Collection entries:
####

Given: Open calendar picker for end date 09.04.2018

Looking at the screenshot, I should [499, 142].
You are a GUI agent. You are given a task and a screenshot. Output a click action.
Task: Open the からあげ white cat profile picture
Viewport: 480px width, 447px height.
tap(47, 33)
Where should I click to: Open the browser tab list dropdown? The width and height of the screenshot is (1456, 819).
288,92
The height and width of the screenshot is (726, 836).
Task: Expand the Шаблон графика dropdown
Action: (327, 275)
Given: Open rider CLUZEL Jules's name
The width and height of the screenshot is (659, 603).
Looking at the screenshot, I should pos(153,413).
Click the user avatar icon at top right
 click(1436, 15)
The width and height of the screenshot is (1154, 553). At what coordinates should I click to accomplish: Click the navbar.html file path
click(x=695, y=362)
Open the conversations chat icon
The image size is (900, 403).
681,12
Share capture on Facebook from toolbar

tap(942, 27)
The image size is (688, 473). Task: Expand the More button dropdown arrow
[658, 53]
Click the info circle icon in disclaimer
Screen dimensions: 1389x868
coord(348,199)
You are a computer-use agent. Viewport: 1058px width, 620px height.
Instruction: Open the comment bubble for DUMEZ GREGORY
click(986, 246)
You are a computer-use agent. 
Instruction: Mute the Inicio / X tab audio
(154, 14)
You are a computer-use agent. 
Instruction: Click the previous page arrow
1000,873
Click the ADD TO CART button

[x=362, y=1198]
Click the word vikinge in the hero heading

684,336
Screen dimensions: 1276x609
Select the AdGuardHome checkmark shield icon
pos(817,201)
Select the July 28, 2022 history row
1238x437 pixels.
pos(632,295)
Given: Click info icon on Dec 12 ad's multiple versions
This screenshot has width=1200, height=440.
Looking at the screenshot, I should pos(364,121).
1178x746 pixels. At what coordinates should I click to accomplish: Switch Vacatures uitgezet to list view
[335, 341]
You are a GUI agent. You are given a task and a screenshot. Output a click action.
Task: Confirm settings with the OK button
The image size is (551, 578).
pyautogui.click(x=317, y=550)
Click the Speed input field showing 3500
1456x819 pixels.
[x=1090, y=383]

####

The records above should be restated word for word in their entirety.

Given: Open calendar picker for end date 09.04.2018

Looking at the screenshot, I should [499, 142].
You are a GUI agent. You are given a task and a screenshot. Output a click action.
Task: Open the からあげ white cat profile picture
Viewport: 480px width, 447px height.
tap(47, 33)
Where should I click to: Open the browser tab list dropdown? The width and height of the screenshot is (1456, 819).
288,92
The height and width of the screenshot is (726, 836).
Task: Expand the Шаблон графика dropdown
Action: (327, 275)
Given: Open rider CLUZEL Jules's name
The width and height of the screenshot is (659, 603).
Looking at the screenshot, I should pos(153,413).
Click the user avatar icon at top right
 click(1436, 15)
The width and height of the screenshot is (1154, 553). At what coordinates should I click to accomplish: Click the navbar.html file path
click(x=695, y=362)
Open the conversations chat icon
The image size is (900, 403).
681,12
Share capture on Facebook from toolbar

tap(942, 27)
The image size is (688, 473). Task: Expand the More button dropdown arrow
[658, 53]
Click the info circle icon in disclaimer
Screen dimensions: 1389x868
coord(348,199)
You are a computer-use agent. Viewport: 1058px width, 620px height.
Instruction: Open the comment bubble for DUMEZ GREGORY
click(986, 246)
You are a computer-use agent. 
Instruction: Mute the Inicio / X tab audio
(154, 14)
You are a computer-use agent. 
Instruction: Click the previous page arrow
1000,873
Click the ADD TO CART button

[x=362, y=1198]
Click the word vikinge in the hero heading

684,336
Screen dimensions: 1276x609
Select the AdGuardHome checkmark shield icon
pos(817,201)
Select the July 28, 2022 history row
1238x437 pixels.
pos(632,295)
Given: Click info icon on Dec 12 ad's multiple versions
This screenshot has width=1200, height=440.
Looking at the screenshot, I should pos(364,121).
1178x746 pixels. At what coordinates should I click to accomplish: Switch Vacatures uitgezet to list view
[335, 341]
You are a GUI agent. You are given a task and a screenshot. Output a click action.
Task: Confirm settings with the OK button
The image size is (551, 578).
pyautogui.click(x=317, y=550)
Click the Speed input field showing 3500
1456x819 pixels.
[x=1090, y=383]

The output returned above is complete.